I don’t know enough to say whether either is true, but for me the biggest problem with China’s GDP growth data is that they do not have the same relationship to underlying economic growth that GDP growth data in other countries do, and so it is meaningless to compare...
3/9

Chinese GDP growth with GDP growth elsewhere.

While GDP growth in most countries is a measured output that depends on volatile real economic activity, Chinese GDP is an input into the economic process in which local governments are required to add whatever additional...
4/9

economic activity is needed to achieve the targeted GDP growth rate, whether or not this activity adds to welfare or productive capacity. Because they do not have to write down non-productive investment to nearly the same extent as in other countries (writing down bad...
5/9

investment reduces the value-added component of that period’s GDP calculation), they are able to "achieve" any GDP growth rate they want – although this growth rate doesn’t necessarily represent real underlying growth in the productive capacity of the economy to nearly...
6/9

the same extent that it does in most other countries.

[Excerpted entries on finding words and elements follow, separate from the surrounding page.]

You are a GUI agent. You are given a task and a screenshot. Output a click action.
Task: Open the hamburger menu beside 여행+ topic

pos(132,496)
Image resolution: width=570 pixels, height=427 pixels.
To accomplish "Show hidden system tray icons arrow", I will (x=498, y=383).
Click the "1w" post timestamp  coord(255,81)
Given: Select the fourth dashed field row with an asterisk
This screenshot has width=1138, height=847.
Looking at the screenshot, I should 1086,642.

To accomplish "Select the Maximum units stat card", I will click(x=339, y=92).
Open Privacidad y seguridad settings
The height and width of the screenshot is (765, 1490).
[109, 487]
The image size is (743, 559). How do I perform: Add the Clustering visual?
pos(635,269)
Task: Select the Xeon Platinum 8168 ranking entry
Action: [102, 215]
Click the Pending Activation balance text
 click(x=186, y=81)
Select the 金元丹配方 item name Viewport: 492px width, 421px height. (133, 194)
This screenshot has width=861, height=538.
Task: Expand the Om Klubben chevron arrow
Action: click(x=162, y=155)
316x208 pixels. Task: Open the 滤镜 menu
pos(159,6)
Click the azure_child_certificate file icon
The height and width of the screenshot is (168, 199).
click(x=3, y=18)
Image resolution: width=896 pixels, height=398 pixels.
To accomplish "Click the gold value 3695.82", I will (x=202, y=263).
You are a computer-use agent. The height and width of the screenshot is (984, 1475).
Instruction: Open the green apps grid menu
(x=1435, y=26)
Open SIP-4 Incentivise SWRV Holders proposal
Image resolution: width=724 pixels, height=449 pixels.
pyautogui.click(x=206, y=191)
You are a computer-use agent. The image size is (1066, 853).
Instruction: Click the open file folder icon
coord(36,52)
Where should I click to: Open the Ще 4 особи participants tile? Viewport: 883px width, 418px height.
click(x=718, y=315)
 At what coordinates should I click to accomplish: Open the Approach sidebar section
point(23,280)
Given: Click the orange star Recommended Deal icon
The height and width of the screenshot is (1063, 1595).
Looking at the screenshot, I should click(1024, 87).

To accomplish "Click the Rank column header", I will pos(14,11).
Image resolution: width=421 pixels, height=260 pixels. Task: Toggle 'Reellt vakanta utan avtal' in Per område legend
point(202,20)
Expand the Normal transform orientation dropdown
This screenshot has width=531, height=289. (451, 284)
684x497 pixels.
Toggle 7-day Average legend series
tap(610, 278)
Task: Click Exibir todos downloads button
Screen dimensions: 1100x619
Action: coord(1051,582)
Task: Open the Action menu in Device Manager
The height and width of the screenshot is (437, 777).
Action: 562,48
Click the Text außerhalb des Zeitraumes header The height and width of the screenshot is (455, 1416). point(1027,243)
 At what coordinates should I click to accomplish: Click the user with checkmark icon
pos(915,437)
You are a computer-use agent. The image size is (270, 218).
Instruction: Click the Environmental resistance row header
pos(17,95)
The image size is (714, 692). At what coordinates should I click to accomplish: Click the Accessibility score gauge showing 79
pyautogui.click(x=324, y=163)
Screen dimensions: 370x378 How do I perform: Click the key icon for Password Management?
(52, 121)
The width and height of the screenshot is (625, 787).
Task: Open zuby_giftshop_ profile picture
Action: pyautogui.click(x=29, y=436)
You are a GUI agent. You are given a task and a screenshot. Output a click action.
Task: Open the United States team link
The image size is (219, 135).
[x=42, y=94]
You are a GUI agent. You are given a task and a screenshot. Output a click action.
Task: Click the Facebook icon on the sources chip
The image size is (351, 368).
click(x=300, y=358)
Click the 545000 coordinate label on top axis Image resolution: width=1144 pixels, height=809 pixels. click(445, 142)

During the three decades when reported Chinese GDP growth represented "real" growth in the economy, and it was unnecessary to force local governments to maintain the target, not surprisingly GDP growth always...
7/9

exceeded the target, and GDP growth rates were highly volatile. Once it no longer could do so, the best it could do was match the target, which it always did. https://carnegieendowment.org/chinafinancialmarkets/78138
8/9

This of course explains much better why China’s GDP growth is so impossibly smooth than claims that China is somehow “cheating”, or purposefully smoothing out the data (why would they want to undermine their credibility by doing that?). Real economic activity is normally...
9/9

very volatile and reflects underlying conditions in the economy, while growth targets are determined politically. That's why input targets are always likely to be smoother than output.